Employers report that using online job platforms allows them to hire from a prescreened pool of high-quality candidates and reduce the time and cost for hiring. Firms report a reduction in recruiting costs of about 20 percent from using Souktel services.
 
Promoting more inclusive labor markets: The gender dimension
 
The experience of Souktel in West Bank & Gaza shows that women can see tremendous benefits from online job matching platforms. An online platform provides women in that context with access to more job opportunities than traditional recruiting methods do. More female users (90 percent) than male users (72 percent) rely only on the internet and online job search platforms for finding jobs. This, in fact, may be reflecting constraints that women face for traditional “offline” job search and matching: social norms, child and family responsibilities, and lack of networks.[iv] Online job matching addresses these constraints, at least partially. About 70 percent of users have been invited for a job interview at least once. Female job seekers are more often invited to interviews than male job seekers.
 
Remaining Challenges

Souktel is successfully connecting job seekers and jobs.

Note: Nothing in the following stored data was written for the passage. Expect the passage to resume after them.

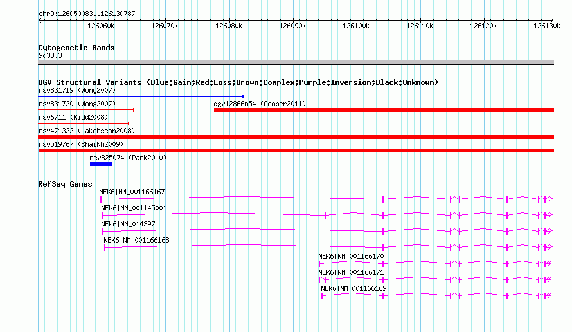Open NEK6|NM_001166167 transcript label

coord(132,192)
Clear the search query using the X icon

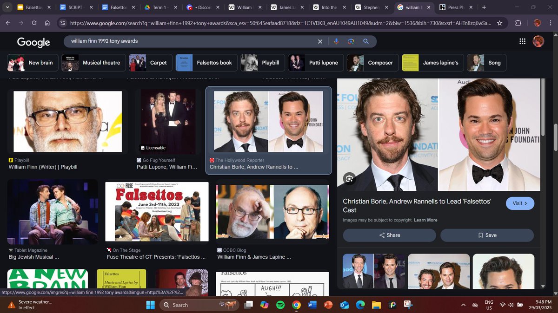pyautogui.click(x=320, y=41)
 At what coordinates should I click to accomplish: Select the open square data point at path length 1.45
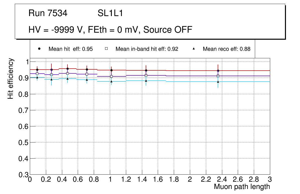(x=146, y=75)
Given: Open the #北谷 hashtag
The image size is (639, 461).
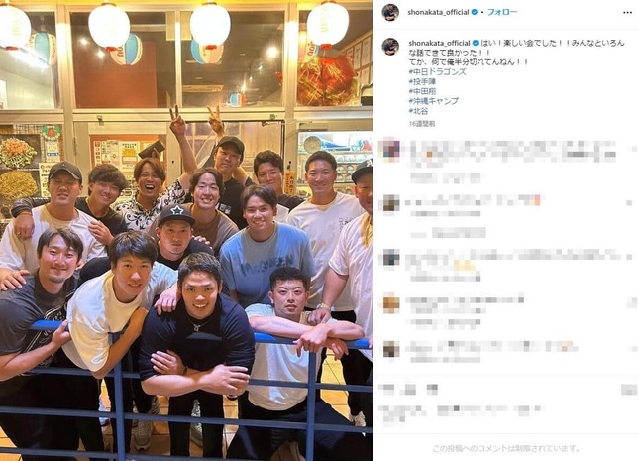Looking at the screenshot, I should (418, 111).
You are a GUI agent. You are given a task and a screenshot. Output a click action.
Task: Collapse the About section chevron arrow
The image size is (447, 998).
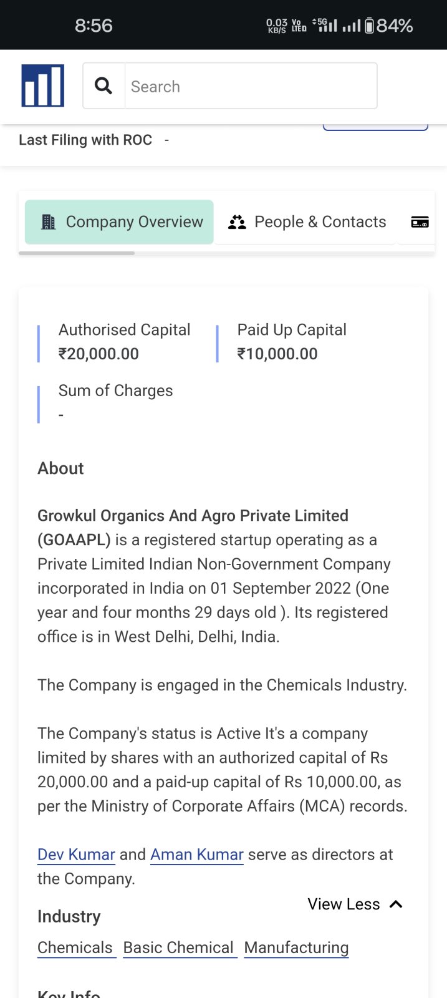396,904

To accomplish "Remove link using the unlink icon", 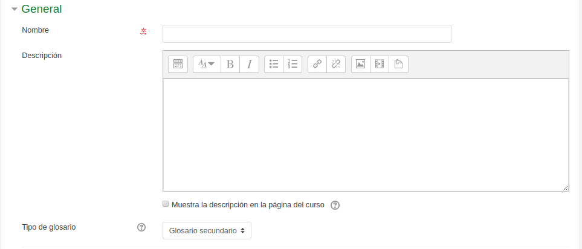I will [x=336, y=64].
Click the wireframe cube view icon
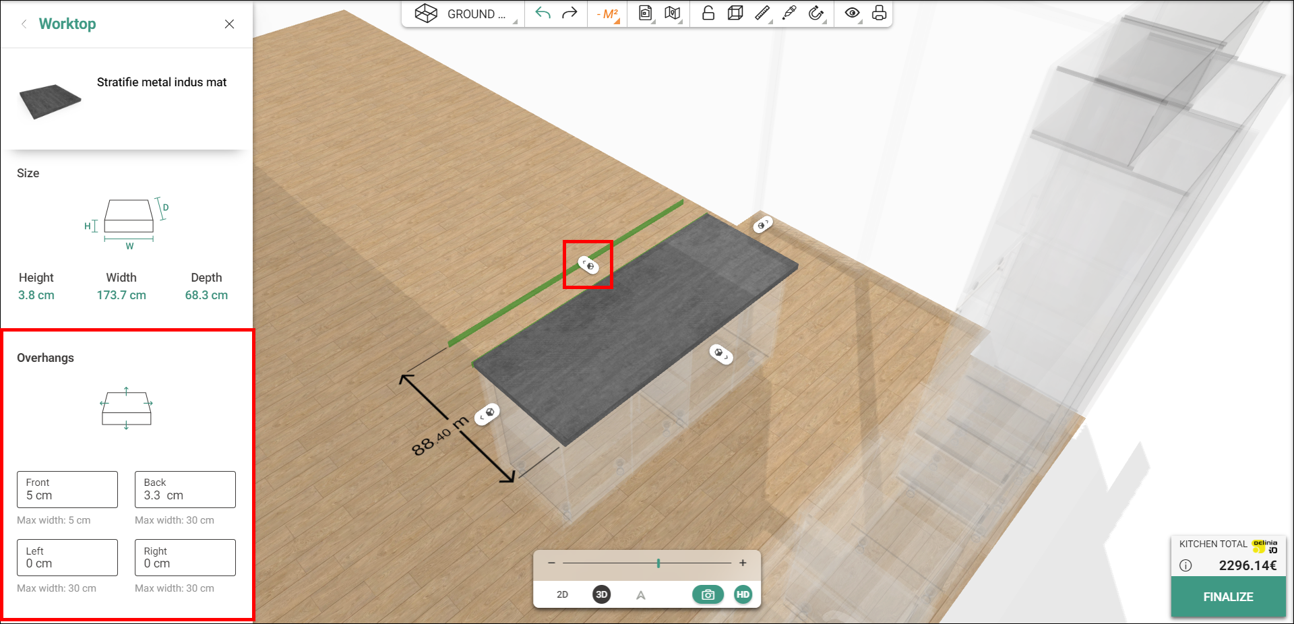 pyautogui.click(x=735, y=13)
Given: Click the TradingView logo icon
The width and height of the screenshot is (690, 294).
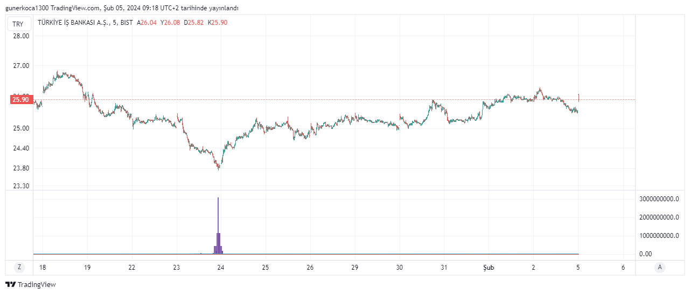Looking at the screenshot, I should (10, 284).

However, challenges still remain, including: (i) reaching to lower skilled workers, (ii) provision of additional services, such as interview training (requested by the 40 percent of female users and 30 percent of male users) and (iii) improving the quality of information on the platform (i.e. provision of up-to-date job information, better candidate screening, and reduction of the no-show candidates for the interviews by sending them reminders). The latter two challenges can be addressed through improvements to the service itself. But the first challenge depends on each platform’s customer segmentation, and, more fundamentally, on structural barriers to accessing jobs faced by low-skilled workers. For instance, Babajob in India, targets lower skilled workers, including drivers, and cooks, and provides an interactive voice response to enable user registration for illiterate job seekers.
 
Opportunities

So, how can policy makers help workers take further advantage of these job matching and search platforms to facilitate employment? These are few things that they can do:
 
1) Awareness Building and improving access

The majority of people still do not know about these platforms. In the meantime, universities and vocational training institutions suffer from low placement rates. Introducing job search and matching platforms to these education institutions would be a good start to increasing awareness. In addition, governments may consider partnering with private online job search sites for expanding access to the poor and low-skilled. These new approaches would need to be systematically evaluated and will depend on what the binding constraints are in each context., but could include training on CV preparation, subsidizing user costs, or strategically complementing digital tools with “offline” ones such as mobile units that reach areas not connected or hard to serve.
 
2) Identity verification

Employers sometimes suffer from the workers who lie on their CVs and falsify their skillsets. For online job matching and search platforms, matching the workers and employers accurately is important. The government can partner with these online platforms to support skills and identity verification of job seekers. This could be done through partnering with public training and educational institutions as well as national ID system.
 
3) Big Data and real-time data analysis

One of the interesting opportunities emerging from these platforms is data on job seekers and employers. Policy makers can analyze the behavior of job seekers and employers and labor market dynamics to improve skills mismatch by using these new sources of data. This analysis could serve as a new information source to inform labor market policies, complementing more traditional sources. As a follow-up research, Saori Imaizumi and the team are currently conducting a big data analysis of labor markets in India through the analysis of the datasets from Babajob.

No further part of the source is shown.